- Location: Canada, Quebec, Estrie, Le Haut-Saint-François Regional County Municipality
- Nearest city: Drummondville
- Coordinates: 45°30′43″N 71°13′33″W﻿ / ﻿45.51194°N 71.22594°W
- Operator: Centre local de développement (CLD) du Haut-Saint-François

= Marécage-des-Scots Regional Park =

Protected area in Centre-du-Québec, Quebec, Canada

The Marécage-des-Scots Regional Park (in French: Parc régional du Marécage-des-Scots) is a regional park of Quebec inaugurated in ? and straddling the municipalities of Hampden and Scotstown, in Le Haut-Saint-François Regional County Municipality, in the administrative region of Estrie, in Quebec, Canada.

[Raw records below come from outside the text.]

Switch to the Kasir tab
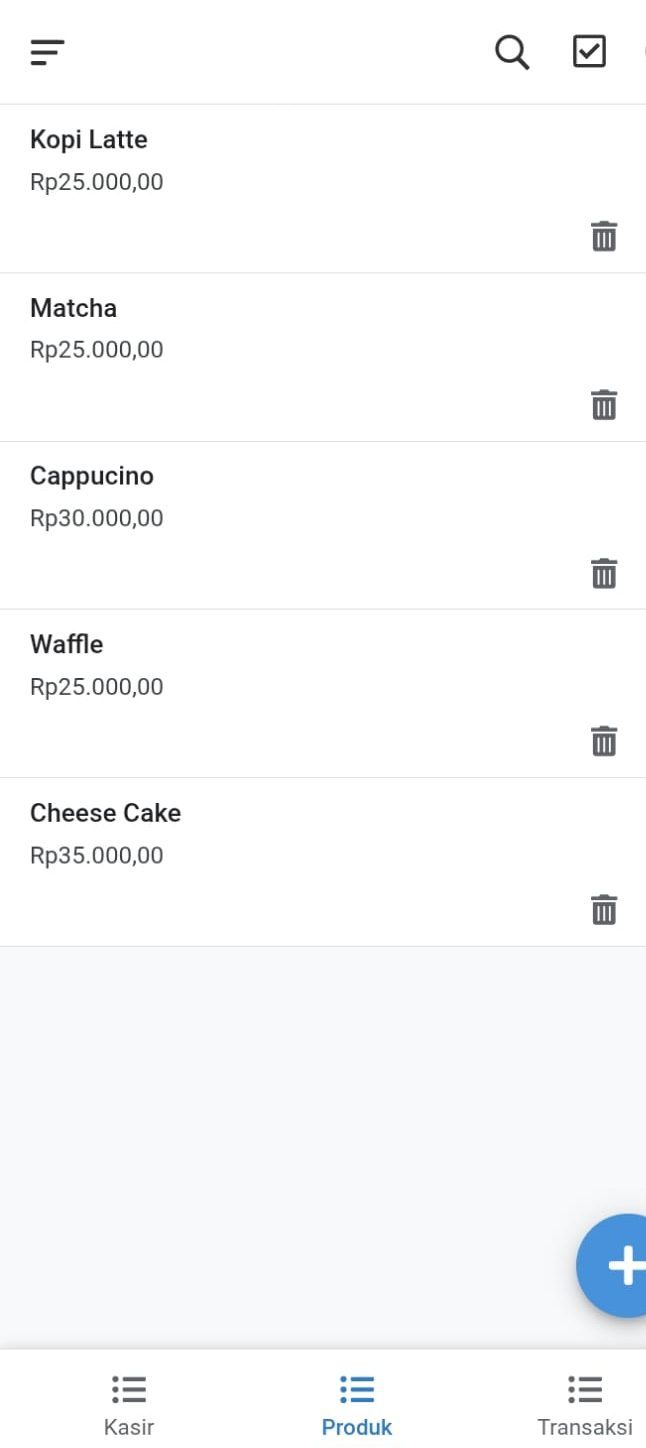The height and width of the screenshot is (1448, 646). click(x=129, y=1403)
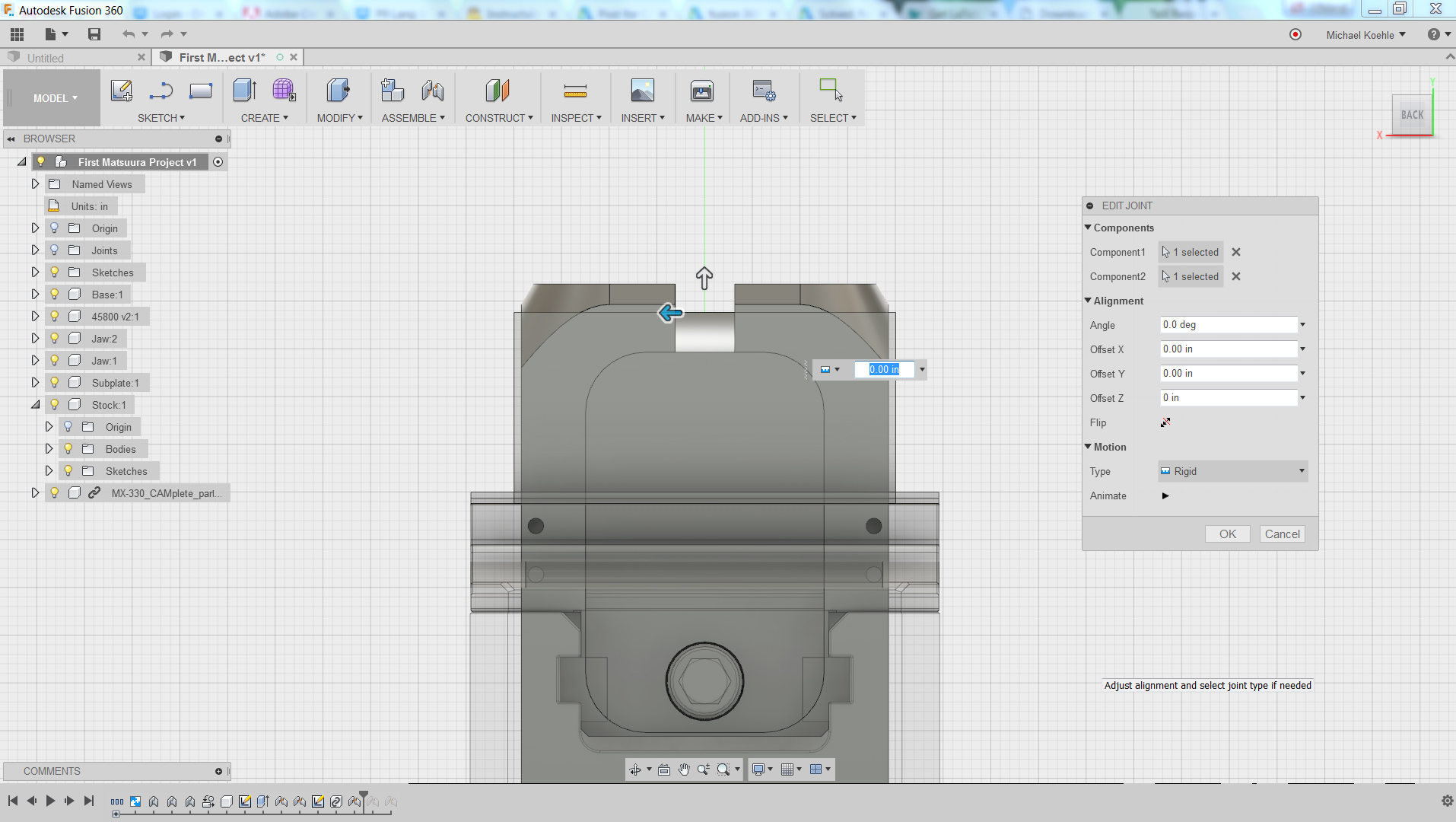Click the Flip joint icon
This screenshot has height=822, width=1456.
pyautogui.click(x=1165, y=422)
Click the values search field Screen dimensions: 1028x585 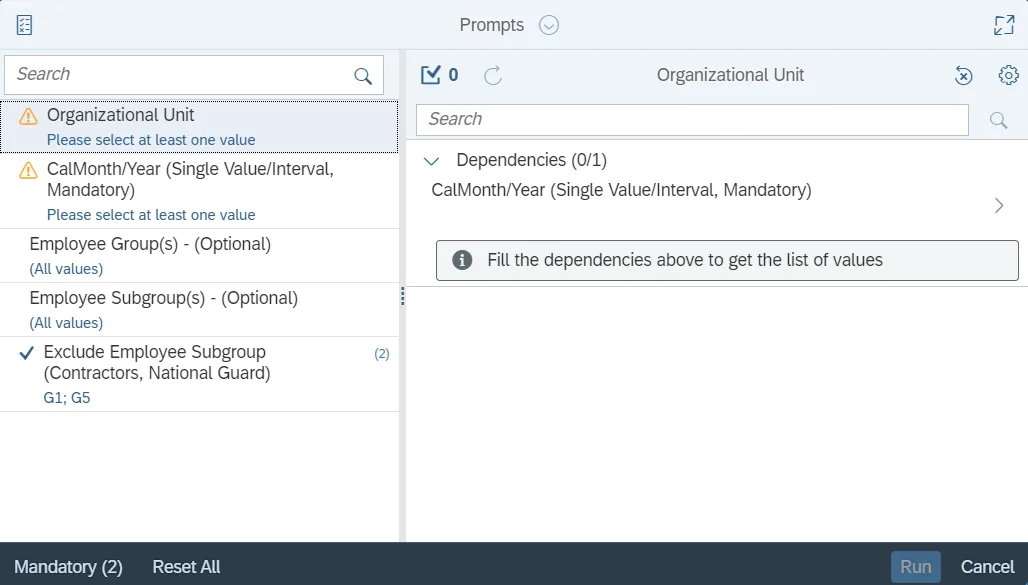coord(692,120)
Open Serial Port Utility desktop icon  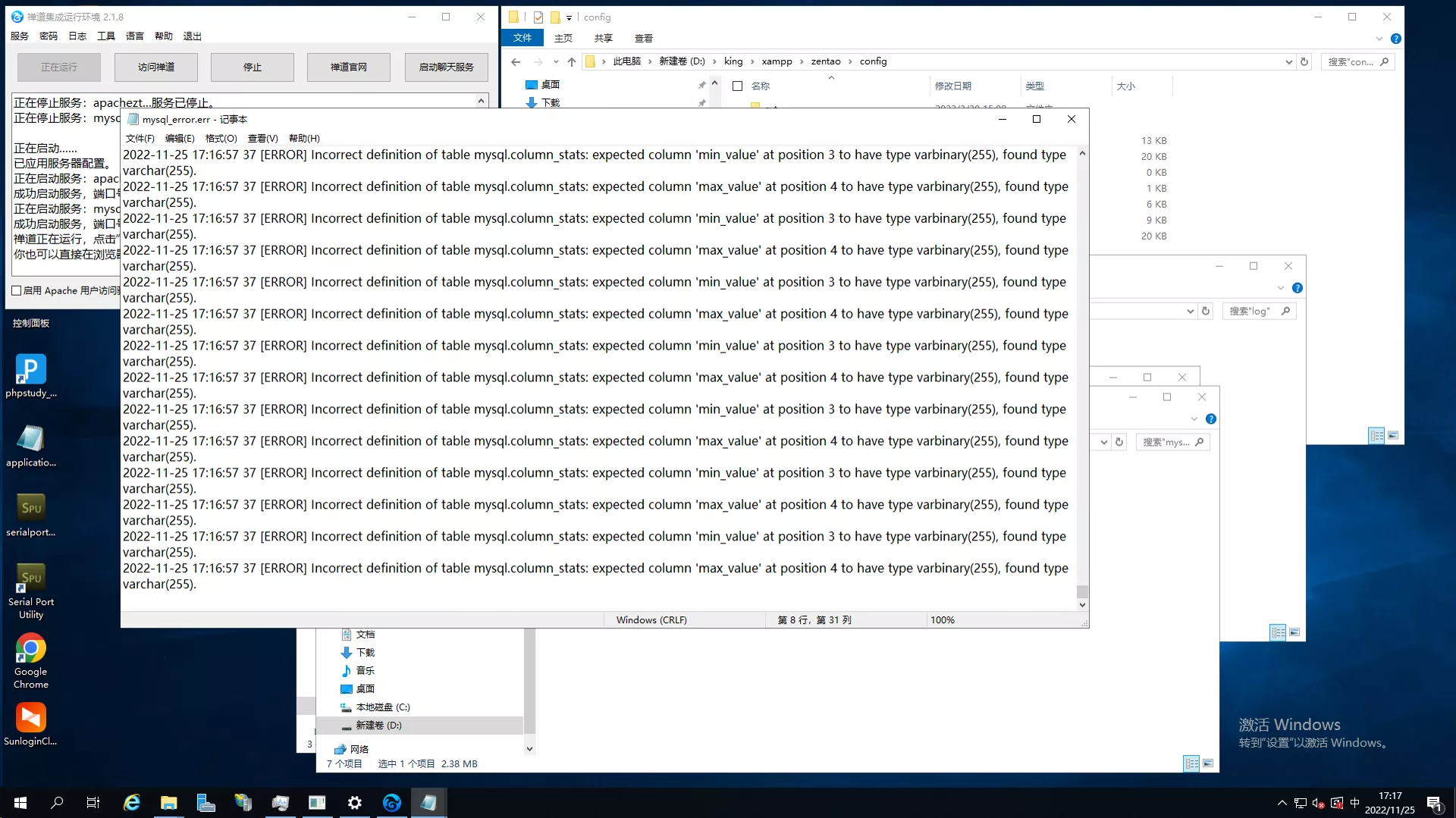coord(30,591)
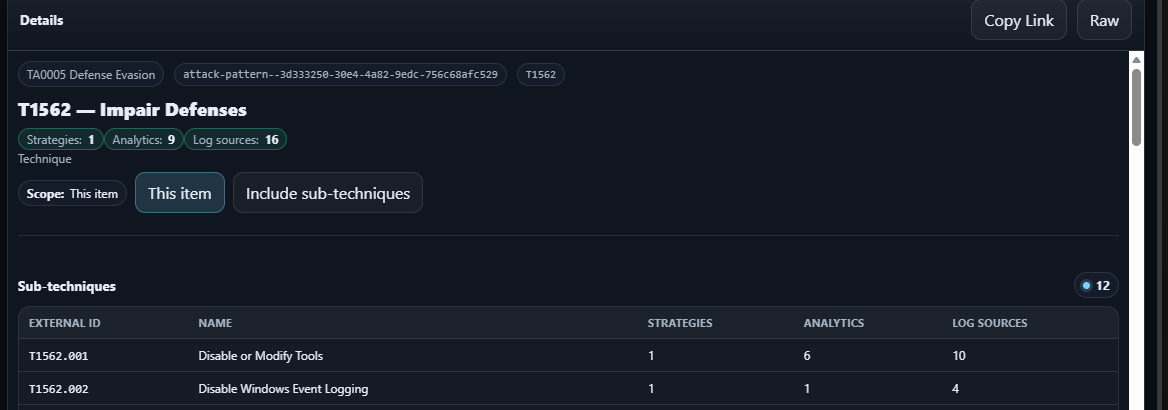Viewport: 1168px width, 410px height.
Task: Sort by Strategies column header
Action: pos(680,323)
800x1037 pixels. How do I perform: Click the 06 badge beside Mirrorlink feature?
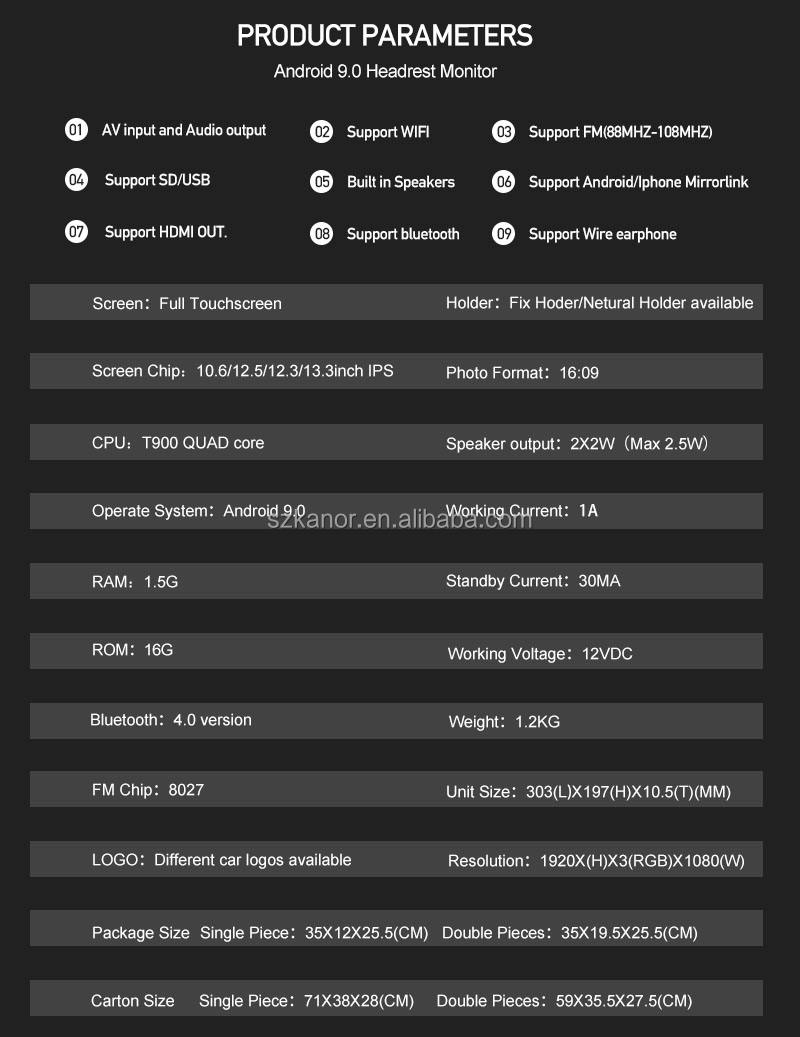click(x=504, y=182)
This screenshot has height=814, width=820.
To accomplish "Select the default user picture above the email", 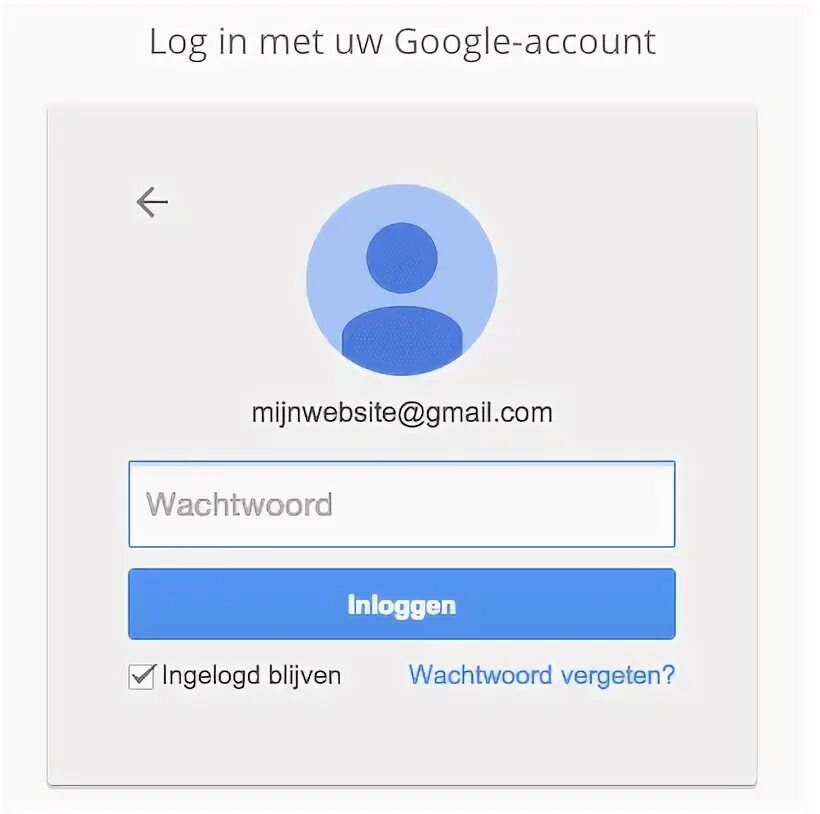I will [x=402, y=280].
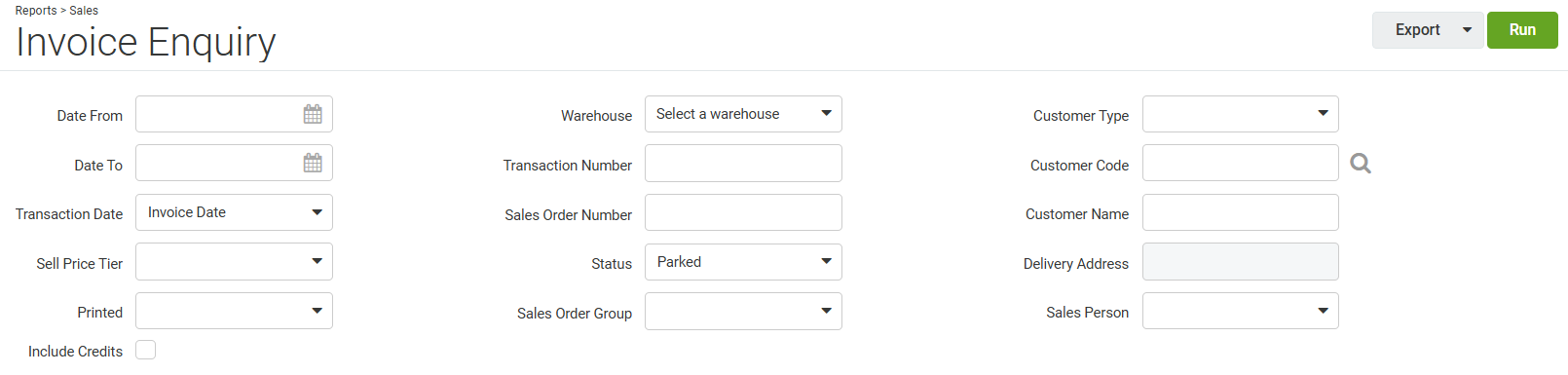Open the Sales Order Group dropdown
Image resolution: width=1568 pixels, height=375 pixels.
pyautogui.click(x=743, y=312)

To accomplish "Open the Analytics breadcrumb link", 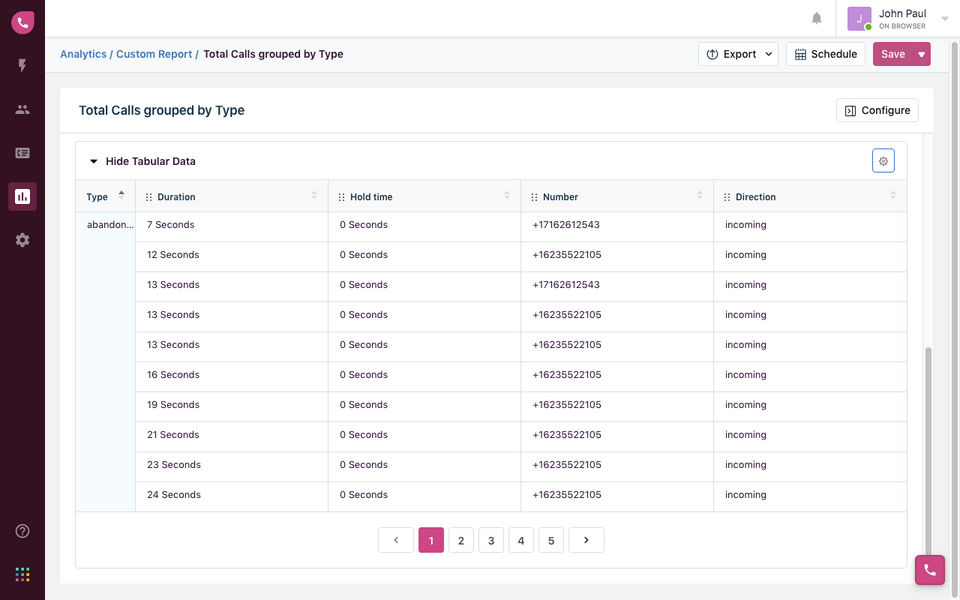I will [x=83, y=54].
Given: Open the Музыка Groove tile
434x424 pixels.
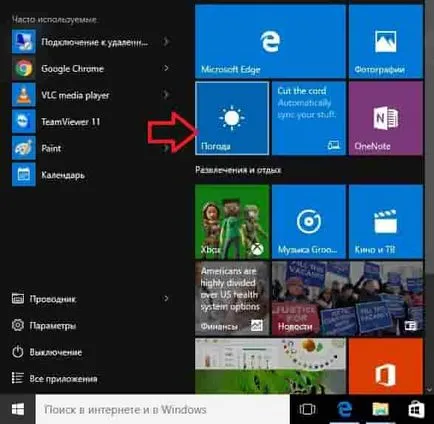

The regional park is located northwest of Mont-Mégantic National Park. It has multi-use trails connecting the national park to the town of Scotstown.

== Administration ==
Le Haut-Saint-François Regional County Municipality has entrusted the management of the Marécage-des-Scots Regional Park to the Haut-Saint-François Local Development Center (CLD).

== Installations ==
The Marécage-des-Scots is a special ecosystem. Several stops have been set up, both along the Saumon River and McLeod Creek. These stops feature interpretive panels of fauna, flora, forestry and the history of the legendary Log hauler train. Children can enter a replica of the train. The section inside the MMFN is picturesque. This sector offers hiking trails on the Franceville ridge or on the brand new escarpments trail.

== Activities ==
Usually the park is closed during the hunting season until mid-December. Then, access is authorized in winter for the practice of snowshoeing (and cross-country skiing) until the spring thaw.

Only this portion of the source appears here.